Portinari si esprime con il variare delle luci su città e panorami, con inquadrature di albe, tramonti e notturni che mettono talvolta a confronto lo stesso soggetto in momenti diversi del giorno e dell’anno. Garon accompagna il lettore attraverso la storia dei siti e delle vicende: il cinquecentesco Palazzo Pisani; la piazza delle contrattazioni di bozzoli per la seta e grani per i mulini e le semine; il Duomo di fine Ottocento e la vicina torre medievale; l’imponente villa dei principi Giovanelli; la Rocca Pisana disegnata da Vincenzo Scamozzi.

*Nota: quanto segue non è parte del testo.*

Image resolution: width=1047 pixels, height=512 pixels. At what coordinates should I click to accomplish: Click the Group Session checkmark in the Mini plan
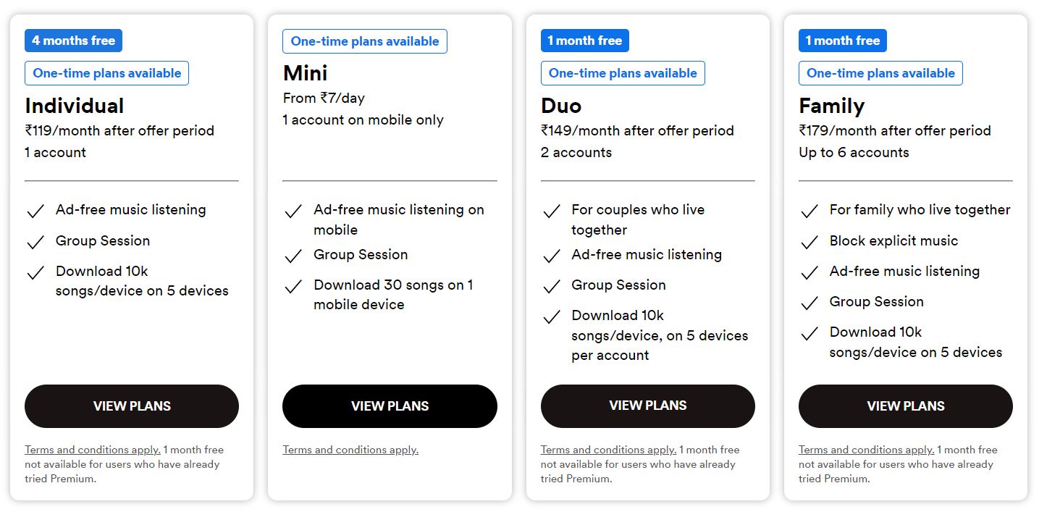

Macchina fotografica e memorie d’archivio riscoprono particolari curiosi e vicende caratteristiche: l’obelisco nella piazzetta dei francescani di San Daniele proveniente dall’antico cimitero del convento; le sopravvivenze edilizie storiche della Contrà de Sora, oltre il Guà, “covo di comunisti” ai tempi delle rivendicazioni dei salariati agricoli e delle filandiere, un secolo fa, prima del fascismo; il Circolo/Ippodromo che fu nell’Ottocento scenario delle corse dei cavalli e poi nel Novecento delle gare di speedway).
Gli scatti di Portinari sono sui chierichetti che accompagnano la processione agostana della Madonna delle Grazie; sulla Croce del monte Oselliera alzata nel 1913 per ricordare l’editto di Costantino che 1600 anni prima aveva reso libero il culto cristiano nell’Impero romano; sulle brume che avvolgono San Fermo o la neve che lo fissa nel bianco; sulle statue e i dipinti dei capitelli che marcano il territorio urbano e rurale.
Le descrizioni di Garon danno consistenza documentaria al viaggio del fotografo che nella seconda parte del volume inquadra ville, castelli e panorami tra Meledo (Villa Trissino), Monticello (la Favorita dei da Porto), Montecchio (la Cordellina), Altavilla (Villa Valmarana-Morosini), Montorso (l’altra villa dei da Porto, dove Luigi combattente convalescente scrisse la novella di Giulietta che ispirò Shakespeare), fino a spingersi al castello di Este e alle torri di Montagnana.